蟹石がある「居醒の清水」は地蔵川の水源になっている。右下写真の説明のように蟹石だけは日本武尊とは別の伝承がある。
鞍懸石
腰掛石
紫色燈籠
醒井延命地蔵の左わきには多くの石仏
醒井延命地蔵
総高270cmの石造地蔵菩薩半跏像。
左下写真の説明のように、これだけの大きさの石造のお地蔵さんは珍しい。以前は、地蔵川の中に置かれていたとか。
水槽で飼われているハリヨ
醒井公会堂
本陣跡
醒井小学校の玄関
ヴォーリズ建築事務所による郵便局
法善寺
浄土真宗大谷派
法善寺へ入る路地の左側の屋敷跡。この門だけは保存してもらいたいものだ。
了徳寺の「おはつきいちょう」。葉に銀杏の実が付く。寺は浄土真宗本願寺派
十王水。昔、十王堂があったとか。十王とは地獄で死者の審判を行う閻魔様を含む十王のこと。
ここらが高札場跡
子供狂言上演場所。地蔵盆に曳山を引いて子供狂言を奉納したと書いてある。現在の地蔵盆では「つくりもん」が人気。
西行水。
これが泡子塚らしい。
地形的に醒ヶ井の集落は山麓に沿って流れる地蔵川の両岸に形成されているので、山側の麓は湧水が豊富だと思われる。
左下に泡子塚の由来が書いてある。
西行が飲み残した茶を飲んだら懐妊したというのと似た話は『古事記』の時代からあるが、生まれた子に「我が子ならば元の泡に帰れ」と祈ったら、泡になってしまったという結末は都合良すぎる勝手な話という感じがする。それがこの話が出来た時代の実態だったということか。
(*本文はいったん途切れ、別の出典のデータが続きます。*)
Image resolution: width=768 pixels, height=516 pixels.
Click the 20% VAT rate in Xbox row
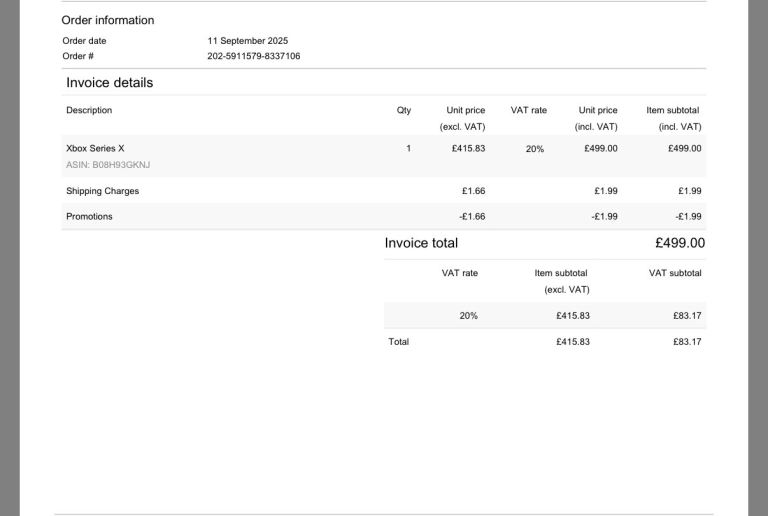pos(534,148)
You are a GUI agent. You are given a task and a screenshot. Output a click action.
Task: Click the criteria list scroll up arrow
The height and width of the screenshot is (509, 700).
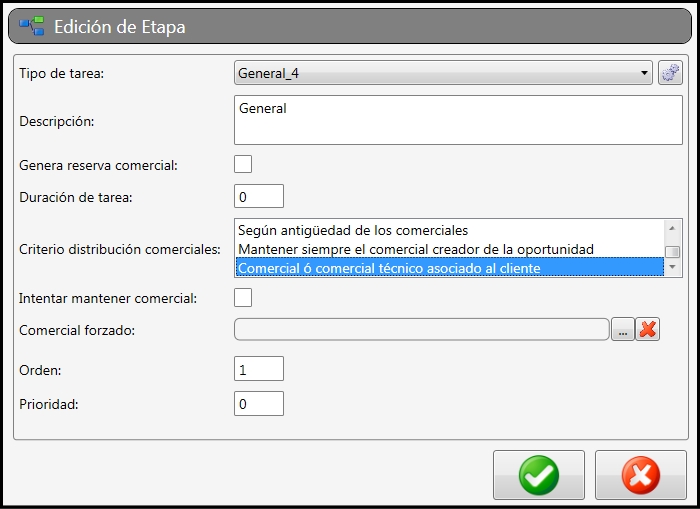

下丹生・上丹生、醒井養鱒場方面へ行く県道17号線との交差点。
この道標よりも醒井宿はもう少し続く。
六軒茶屋。左下の説明のように享保九年(1724年)から醒井宿は大和郡山藩領で、その境の醒井側に右下写真の手前のような家が六軒並んでいたらしい。しかし、大和郡山藩は近江の交通の要衝を押さえていたと言えるのではないだろうか。(五個荘 海津)
「一類孤魂等衆」の碑。旅の途中で亡くなった人を弔うために建てられたとか。
『日本書紀』の天武天皇元年(672年)七月に「男依等与近江軍戦息長横河破之」とある。
樋口村は、宿場間の小休憩所でお茶屋があった。